The Cape Hardy Advanced Fuels project, which will provide production at scale with up to 10 GW of planned electrolyser capacity, is being developed within Iron Road’s 1,200-hectare Cape Hardy Industrial Port Precinct near Tumby Bay.

Canada-headquartered Amp said the commercial agreements include the purchase of a 630-hectare parcel of land within the industrial precinct for $15.5 million, as well as finalised royalty structure and common-user infrastructure agreements. Adelaide-headquartered Iron Road is entitled to $22.5 million of payments during project development, and royalties on hydrogen produced at the site capped at $426 million.

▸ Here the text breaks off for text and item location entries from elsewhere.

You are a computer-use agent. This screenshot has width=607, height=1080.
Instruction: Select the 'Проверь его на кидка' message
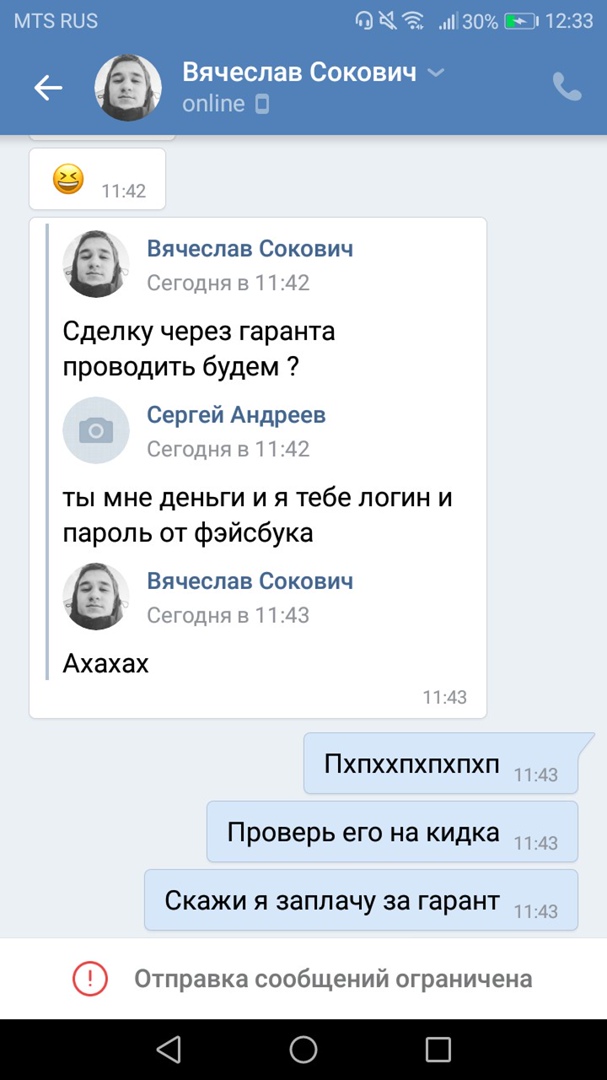point(393,831)
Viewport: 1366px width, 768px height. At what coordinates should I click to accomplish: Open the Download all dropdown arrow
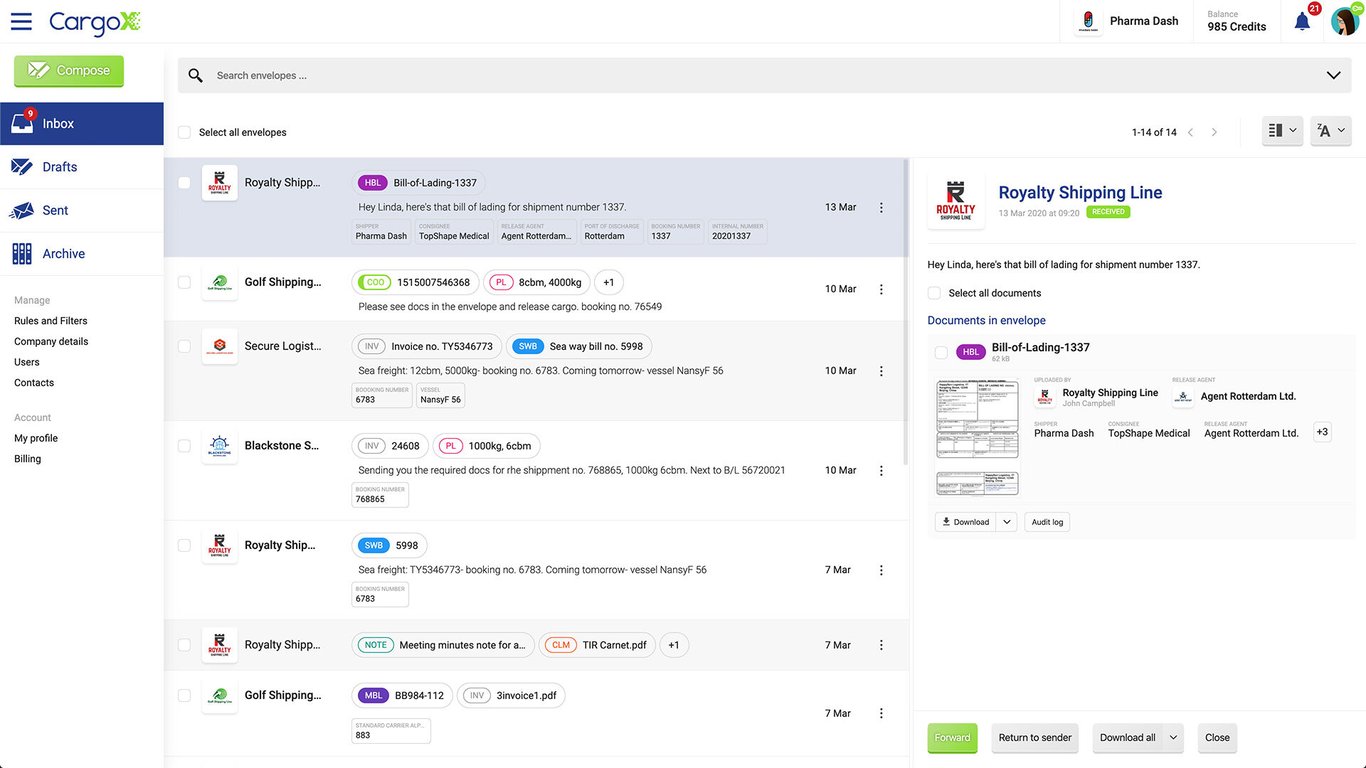click(x=1173, y=738)
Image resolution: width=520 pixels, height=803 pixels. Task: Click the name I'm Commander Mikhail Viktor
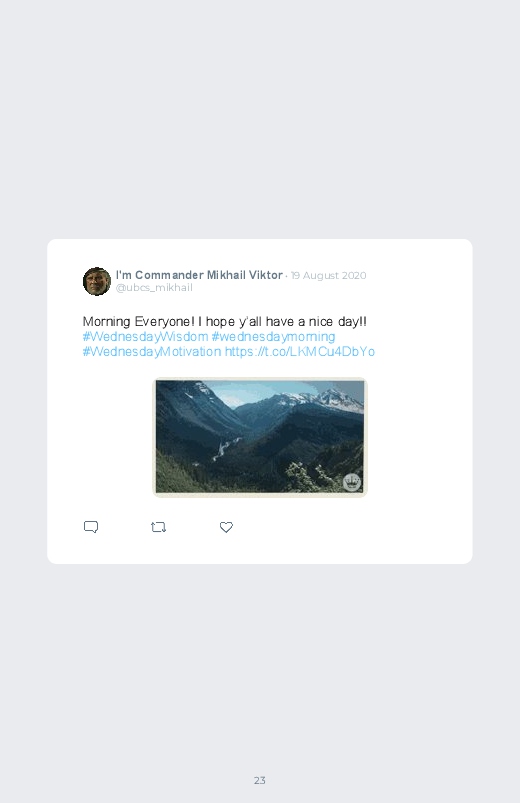[199, 275]
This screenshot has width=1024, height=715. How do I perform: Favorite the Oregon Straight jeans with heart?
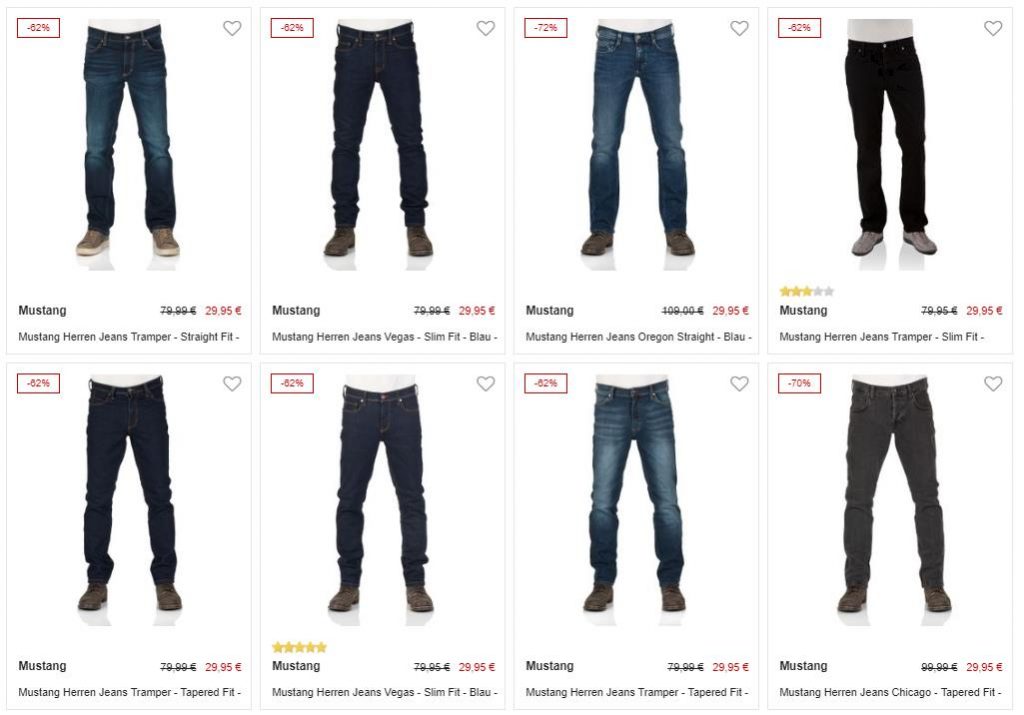coord(739,28)
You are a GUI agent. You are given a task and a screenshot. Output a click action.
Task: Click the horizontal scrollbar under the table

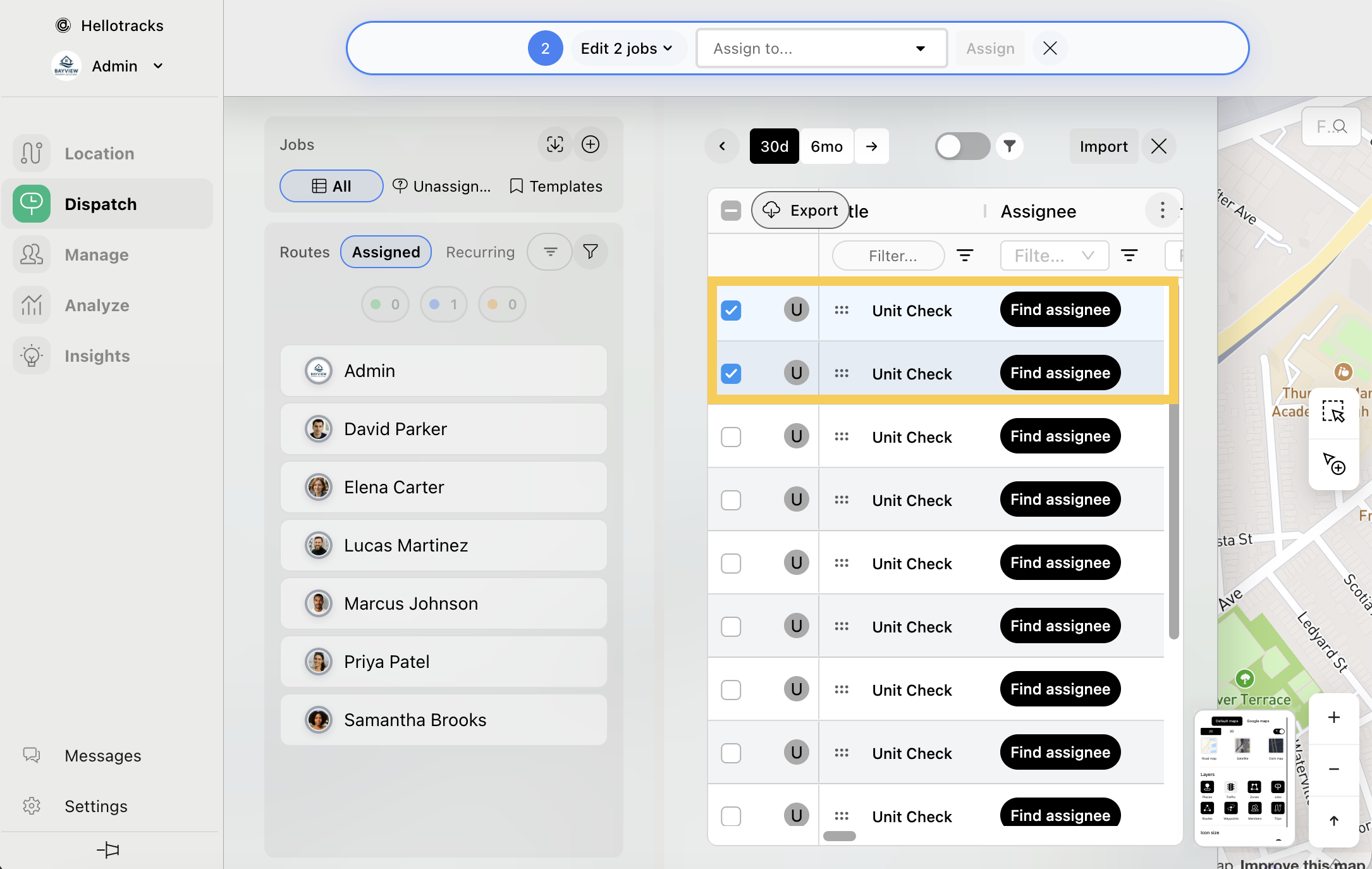point(839,836)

The Cape Hardy Advanced Fuels Precinct is planned to start with an initial 1 GW phase of electrolyser capacity followed by incremental stages to reach 10 GW of total capacity. Once fully operational, renewables-based ammonia production is expected to approach 10 million tonnes per annum.

Amp President and co-founder Paul Ezekiel said in addition to green hydrogen and ammonia, the project will allow for the large-scale production of advanced fuels, including methanol, and sustainable aviation fuel.

“We are seeing growing demand for advanced fuels both in Australia and abroad … fuels that will be critical to the energy transition and achieving net zero targets,” he said, adding that it is now “full steam ahead” with the development.

The Cape Hardy Advanced Fuels facility will target both domestic and export markets. To facilitate distribution, the project will be equipped with Australia’s first purpose-built advanced fuels export terminal with Iron Road, which owns a long-life iron ore mining operation at Cape Hardy, developing a deep-sea port facility at the site.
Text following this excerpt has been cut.